Y finalmente, por puro cansancio, ella se resignó a tolerarle. A cambio él aprendió a soportar su desconsideración, sus infidelidades, sus devaneos, su desdén. Incluso cuando le condujo hasta el borde de la locura apareciendo un día, cuatro años atrás, recién salida del bisturí del cirujano con sus nuevos e inflamados pechos, él consiguió guardar la compostura.
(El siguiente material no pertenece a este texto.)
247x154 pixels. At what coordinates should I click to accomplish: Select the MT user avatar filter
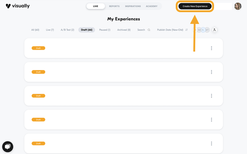(207, 30)
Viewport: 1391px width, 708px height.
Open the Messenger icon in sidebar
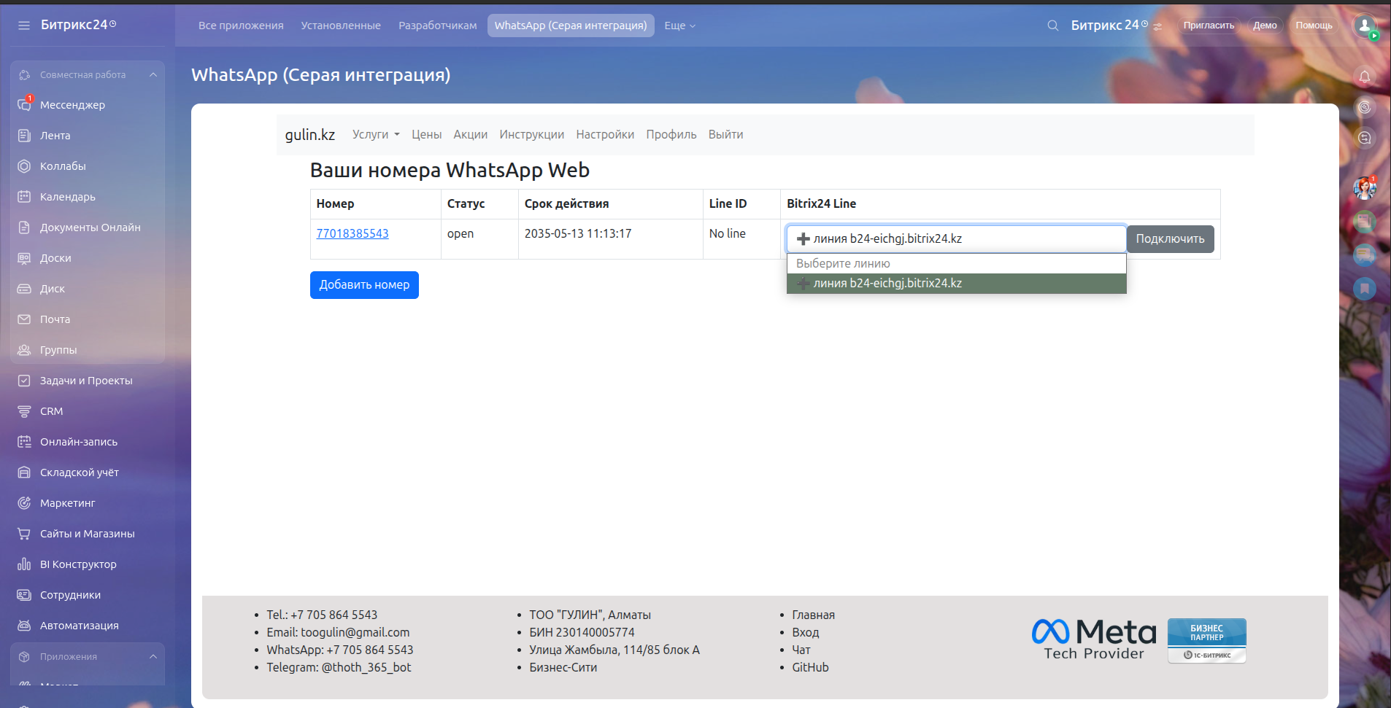[24, 105]
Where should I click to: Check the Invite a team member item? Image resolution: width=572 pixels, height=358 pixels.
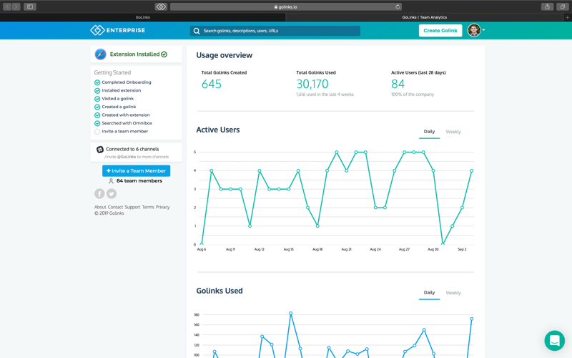97,132
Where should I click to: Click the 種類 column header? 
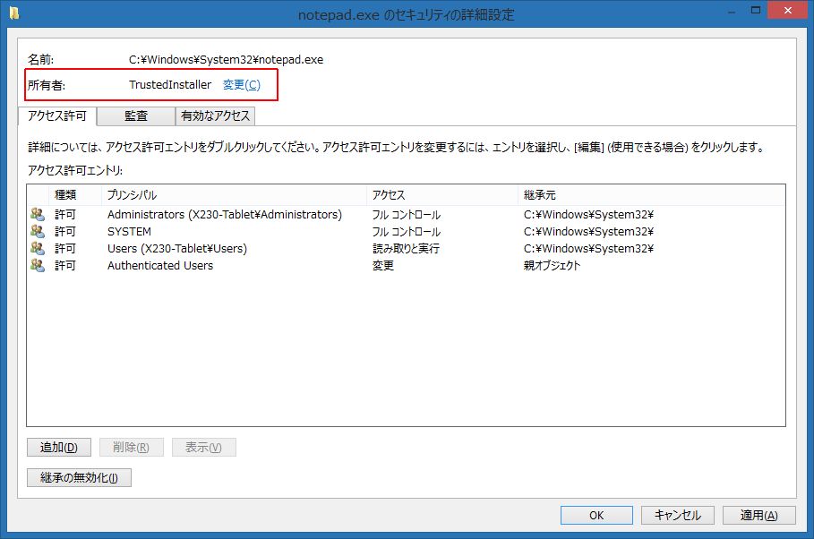74,194
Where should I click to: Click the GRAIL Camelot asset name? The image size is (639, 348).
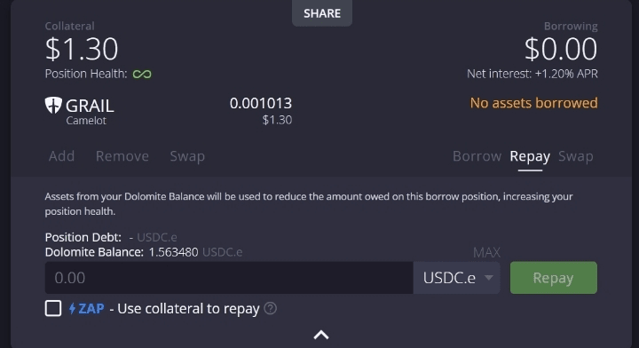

No importaba lo que Joni hiciera en el presente, en la realidad, ya que él la conservaba en sus fantasías tal como había sido aquella primera noche, con sus pequeños y firmes pechos, y vivió de ese recuerdo.
De regreso a la cocina vio que uno de los pinzones había encontrado fuerzas suficientes para encaramarse a la alcándora. Le miró fijamente con sus pequeños ojos. Gruñó y sacudió la jaula hasta que el exhausto pájaro perdió el equilibrio y cayó, demasiado aturdido para agitar sus alas. Él se quedó allí, jadeando y parpadeando a su lado hasta que se terminó su M &M, estrujó el envoltorio y fue a vestirse.